For population-based care, you can really implement value-based insurance design because the treatments are not expensive and you can remove some of those barriers without hurting anyone’s bottom line. And you can impact a lot of people who get it. It’s not a difficult equation to say, “I’ve had a heart attack. Now my ACE inhibitor and my beta-blocker are free.” Okay, more people are going to take ACE inhibitors and beta-blockers. I totally get that.
With the high-cost, low-incidence diseases is where we struggle. Because 5% of the population typically incurs 50% of the cost, the solutions have to be more personalized. At the same time, as Mike pointed out earlier, the decision maker is often not the patient. Then, as Alan said, it’s often the system. The reason being, the disease is so complicated that you often need to have the decision making made primarily by the provider or the provider group.
That leads you into the types of programs, like oncology medical homes, where you say that the patient’s really not going to be able to pick one of those 16 NCCN [National Comprehensive Cancer Network] regimens for a HER2—negative, node-positive, breast cancer.
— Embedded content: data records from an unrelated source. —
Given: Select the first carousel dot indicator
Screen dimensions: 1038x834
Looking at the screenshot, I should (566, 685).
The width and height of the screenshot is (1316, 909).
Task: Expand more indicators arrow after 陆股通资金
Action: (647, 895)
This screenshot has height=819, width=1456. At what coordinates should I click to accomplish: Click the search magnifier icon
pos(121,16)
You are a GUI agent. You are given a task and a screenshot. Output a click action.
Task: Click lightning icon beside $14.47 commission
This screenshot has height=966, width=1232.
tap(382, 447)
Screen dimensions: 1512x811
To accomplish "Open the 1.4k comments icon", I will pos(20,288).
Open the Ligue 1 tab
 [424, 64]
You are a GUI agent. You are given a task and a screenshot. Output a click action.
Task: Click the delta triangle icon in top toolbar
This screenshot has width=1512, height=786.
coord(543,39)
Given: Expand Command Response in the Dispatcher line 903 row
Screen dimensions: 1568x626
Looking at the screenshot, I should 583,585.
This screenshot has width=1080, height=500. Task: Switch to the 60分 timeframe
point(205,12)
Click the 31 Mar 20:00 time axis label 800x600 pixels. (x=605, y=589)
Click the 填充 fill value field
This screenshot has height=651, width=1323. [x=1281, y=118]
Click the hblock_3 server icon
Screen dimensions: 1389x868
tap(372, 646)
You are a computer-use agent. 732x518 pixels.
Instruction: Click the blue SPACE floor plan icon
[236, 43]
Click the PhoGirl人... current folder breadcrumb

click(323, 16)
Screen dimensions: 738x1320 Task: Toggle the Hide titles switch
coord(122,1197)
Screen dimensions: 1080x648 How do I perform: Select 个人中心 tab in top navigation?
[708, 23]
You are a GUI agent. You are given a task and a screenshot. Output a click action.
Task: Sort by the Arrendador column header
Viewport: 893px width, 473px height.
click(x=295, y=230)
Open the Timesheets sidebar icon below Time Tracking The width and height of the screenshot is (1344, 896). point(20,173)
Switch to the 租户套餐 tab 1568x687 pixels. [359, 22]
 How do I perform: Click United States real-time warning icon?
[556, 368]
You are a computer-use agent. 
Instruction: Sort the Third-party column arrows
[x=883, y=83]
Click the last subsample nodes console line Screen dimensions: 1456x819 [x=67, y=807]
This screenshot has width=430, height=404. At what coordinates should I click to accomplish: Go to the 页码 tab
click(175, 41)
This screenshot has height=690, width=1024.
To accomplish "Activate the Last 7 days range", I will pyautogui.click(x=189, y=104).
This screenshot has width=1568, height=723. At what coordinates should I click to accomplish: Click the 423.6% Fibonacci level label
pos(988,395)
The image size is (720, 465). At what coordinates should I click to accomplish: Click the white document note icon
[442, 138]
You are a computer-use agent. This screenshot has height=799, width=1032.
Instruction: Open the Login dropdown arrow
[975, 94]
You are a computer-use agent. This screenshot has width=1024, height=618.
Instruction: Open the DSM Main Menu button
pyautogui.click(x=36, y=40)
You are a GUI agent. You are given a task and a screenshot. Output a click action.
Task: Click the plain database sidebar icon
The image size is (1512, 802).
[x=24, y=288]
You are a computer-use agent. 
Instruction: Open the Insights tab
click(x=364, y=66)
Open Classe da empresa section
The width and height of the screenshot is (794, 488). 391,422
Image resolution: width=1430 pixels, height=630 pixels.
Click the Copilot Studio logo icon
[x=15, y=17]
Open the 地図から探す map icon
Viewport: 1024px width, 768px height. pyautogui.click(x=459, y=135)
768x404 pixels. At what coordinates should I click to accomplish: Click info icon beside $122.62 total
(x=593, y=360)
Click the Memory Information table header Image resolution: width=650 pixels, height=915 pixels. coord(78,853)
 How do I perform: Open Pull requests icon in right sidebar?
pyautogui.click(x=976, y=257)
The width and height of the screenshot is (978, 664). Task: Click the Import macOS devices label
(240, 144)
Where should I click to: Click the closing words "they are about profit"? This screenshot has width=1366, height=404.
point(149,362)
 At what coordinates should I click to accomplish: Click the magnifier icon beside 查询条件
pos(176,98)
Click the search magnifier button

But, if I have a provider practice that signed a contract that says they’re going to use a narrowed portion of evidence-based medicine, then I kind of delegate that value to the practice. All I have to do is create an insurance design that creates a tiered network so that more patients will go there. And then I’ve tried to solve that by doing sort of a network model and delegating responsibility, and maybe some upwards and downwards risk to the provider group.
That’s how I’ve looked at it on the payer side. On the pharmaceutical side, it gets a little more complicated because “nobody pays retail.” So what’s being touted out there as cost is not actually the real cost. And when I think about the hierarchy of what I would want to eliminate to create more efficiency in the system, I’m not so sure I’d want to take a swing at the innovators first because there’s so much grit in the machine that there’s a lot of other things we can do to lower cost.
We didn’t talk about that political third rail. That’s a little less electric, but still is what we are doing with medical futility and care that’s given at the end of life. We haven’t really talked about why there are such low enrollments in clinical trials. And we haven’t talked about why people are hogging their data and locking it up in safes and not allowing innovation to move quicker. So I would rather take swings at those elements of the system that need to be fixed than something that involves a price that’s not actually the price.